Cool story, bro. I don't think I would have even spent the energy on the conversation.


----------



## ddockray (May 6, 2009)

I did not hijack this thread. The whole thing has been a debate about e-bikes. Deleting my posts on the premise that i changed the subject is just an excuse for censorship. I challenged the moderators views on electric assist class 1 e-bikes, and they were triggered like a bunch of liberal cry babies when i said that an electric assist class 1 bike IS a class of MTB and then backed up my view with logic and examples. I still have not heard one good story about how e-bikes have caused any problems at all? I'm sure I've missed something but please i looked trough this whole thread and i don't see any links to articles or anything "concrete". Concrete to me is a hiker or a regular biker in the hospital.
This whole thread was started so the moderators could ***** about e-bikes and when it turns out there really isn't anything concrete and their little fishing trip didn't turn up any fish no matter how much chum they threw in the water. they deleted all the posts that didn't fit their agenda.

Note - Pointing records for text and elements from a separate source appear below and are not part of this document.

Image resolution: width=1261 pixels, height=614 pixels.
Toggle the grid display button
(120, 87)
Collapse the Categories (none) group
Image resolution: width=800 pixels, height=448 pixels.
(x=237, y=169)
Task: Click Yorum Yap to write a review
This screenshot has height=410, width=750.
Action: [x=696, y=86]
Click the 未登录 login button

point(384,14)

the moderators here think they know better than the law makers and even stifle a critical debate that has for the most part been settled. 

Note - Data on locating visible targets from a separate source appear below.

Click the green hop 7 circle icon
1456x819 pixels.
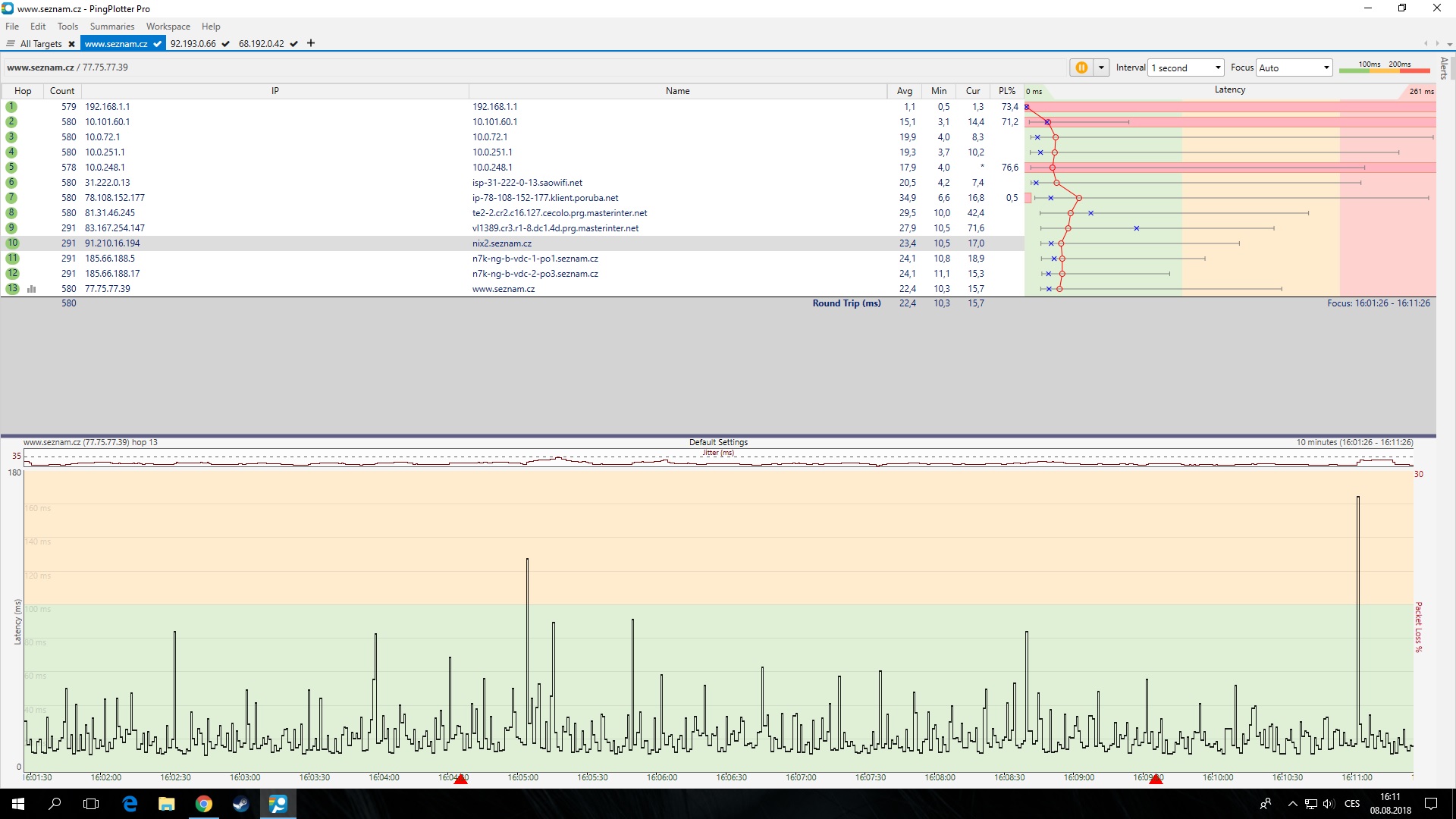[11, 198]
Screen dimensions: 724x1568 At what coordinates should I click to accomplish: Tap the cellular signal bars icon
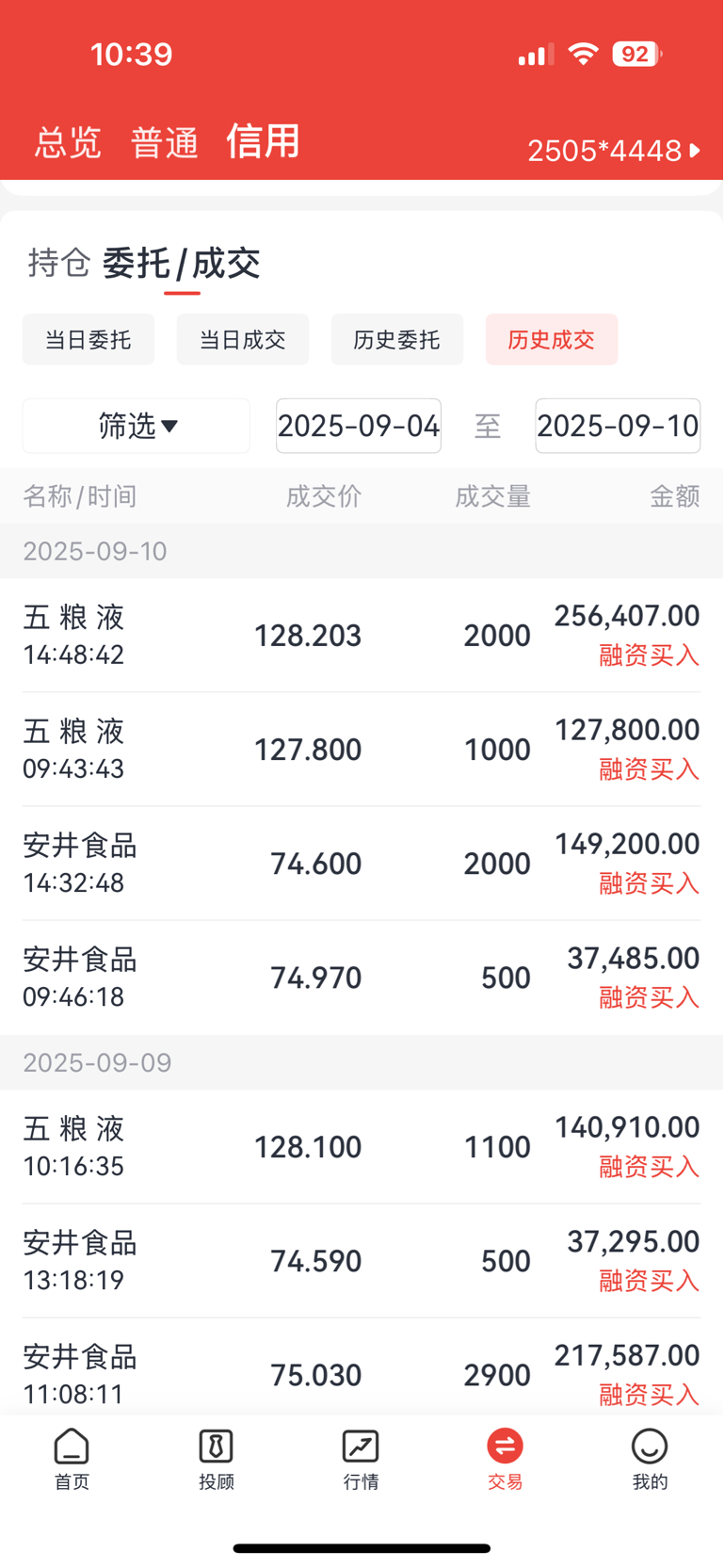coord(536,56)
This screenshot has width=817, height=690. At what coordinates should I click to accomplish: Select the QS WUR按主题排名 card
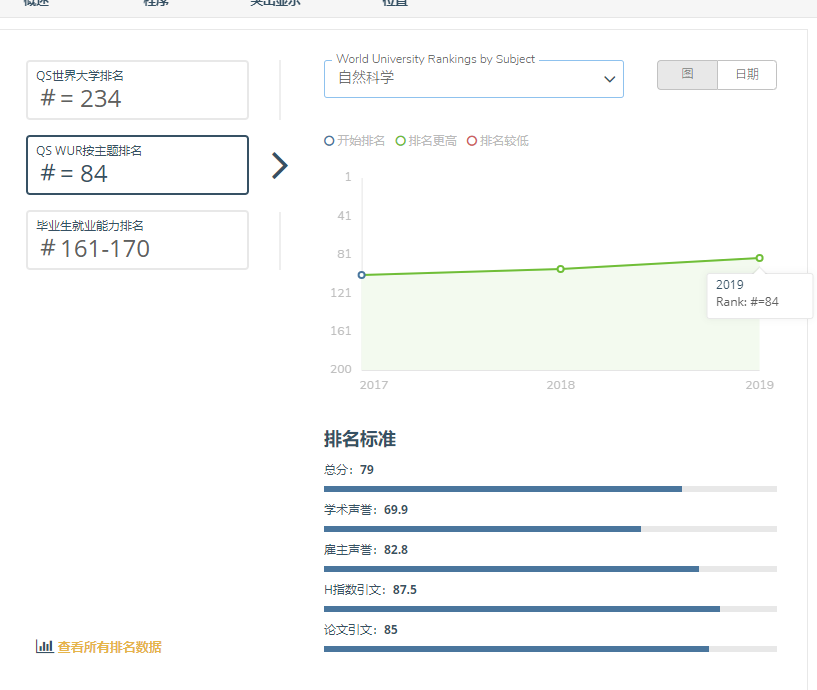pos(137,165)
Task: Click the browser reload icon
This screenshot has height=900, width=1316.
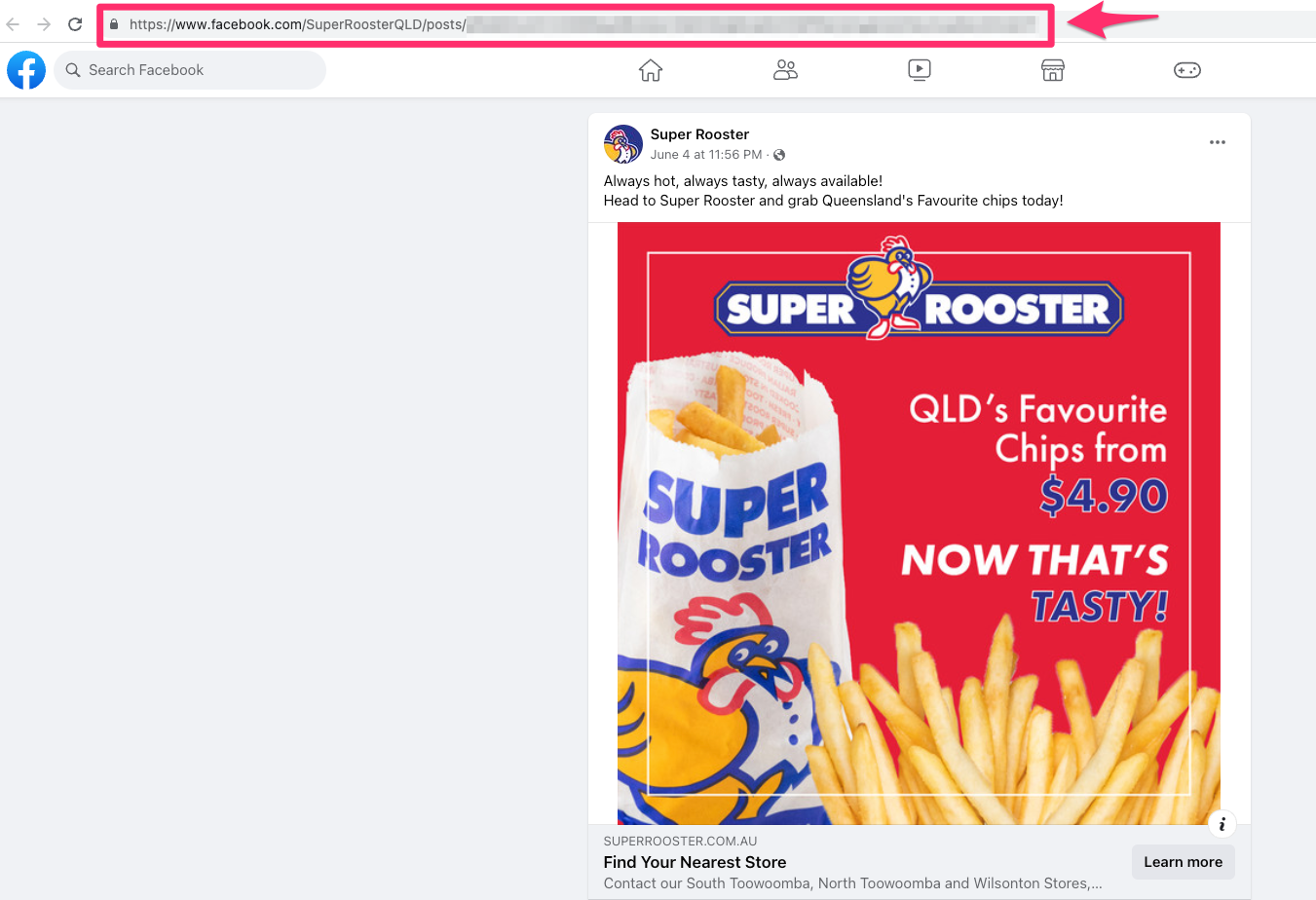Action: pyautogui.click(x=75, y=24)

they use the logic that if "it has a motor it is a motorcycle" but they don't

acknowledge that the same logic can be used to say

"if it is pedal driven, it is a pedalcycle" 

or "if it requires human-powered to move, it is human-powered"

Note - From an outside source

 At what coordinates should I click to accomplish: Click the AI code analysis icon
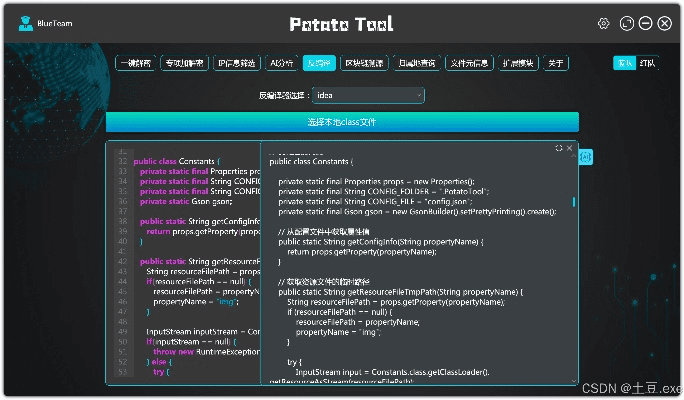[x=586, y=157]
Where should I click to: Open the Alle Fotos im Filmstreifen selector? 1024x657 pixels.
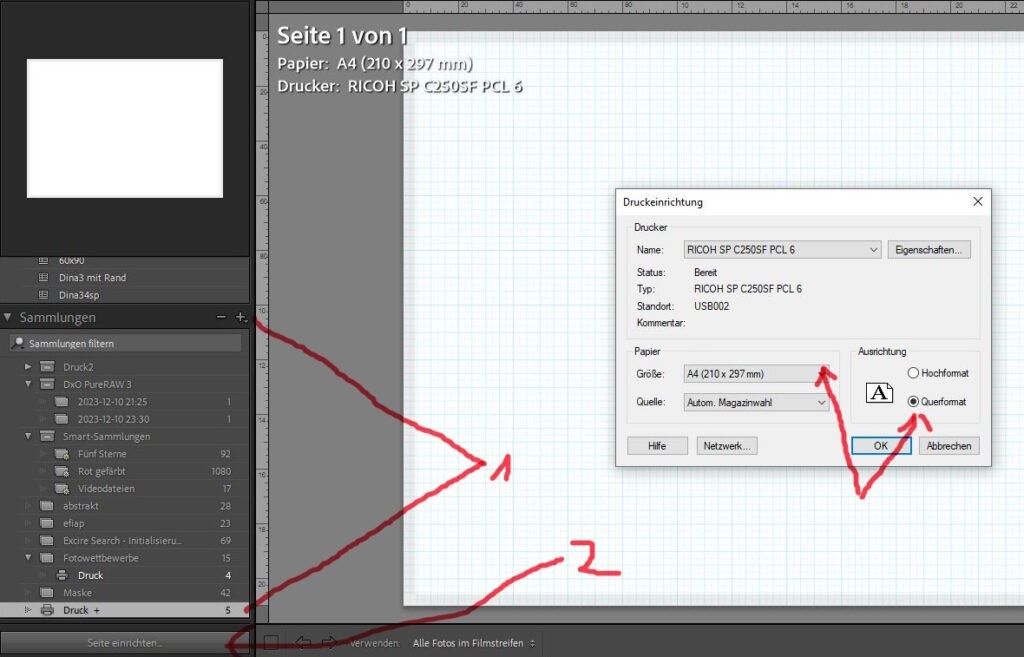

the definition of a bicycle does not say "purely human-powered" as it can't be technically because sometimes a bike is powered by gravity. 

if you guys delete this post too then this truly is not an open forum for logical critical discussion.

DD


----------



## chazpat (Sep 23, 2006)

ddockray said:


> I did not hijack this thread. The whole thing has been a debate about e-bikes. Deleting my posts on the premise that i changed the subject is just an excuse for censorship. I challenged the moderators views on electric assist class 1 e-bikes, and they were triggered like a bunch of liberal cry babies when i said that an electric assist class 1 bike IS a class of MTB and then backed up my view with logic and examples. I still have not heard one good story about how e-bikes have caused any problems at all? I'm sure I've missed something but please i looked trough this whole thread and i don't see any links to articles or anything "concrete". Concrete to me is a hiker or a regular biker in the hospital.
> This whole thread was started so the moderators could ***** about e-bikes and when it turns out there really isn't anything concrete and their little fishing trip didn't turn up any fish no matter how much chum they threw in the water. they deleted all the posts that didn't fit their agenda.
> 
> the moderators here think they know better than the law makers and even stifle a critical debate that has for the most part been settled.
> ...


http://forums.mtbr.com/turner/chris...ed-head-collision-withe-ebike-ca-1043549.html

There aren't a lot of reported incidents because ebikes are banned from most mountain biking trails. If you don't like that this site uses the correct definition for a bicycle or how the mods manage this site, you are free to leave.


----------



## J.B. Weld (Aug 13, 2012)

ddockray said:


> the definition of a bicycle does not say "purely human-powered" as it can't be technically because sometimes a bike is powered by gravity.


Whoever wrote the definition probably didn't realize that it would be scrutinized by a bunch of lawyers from California, if they had they would have been more careful with their wording.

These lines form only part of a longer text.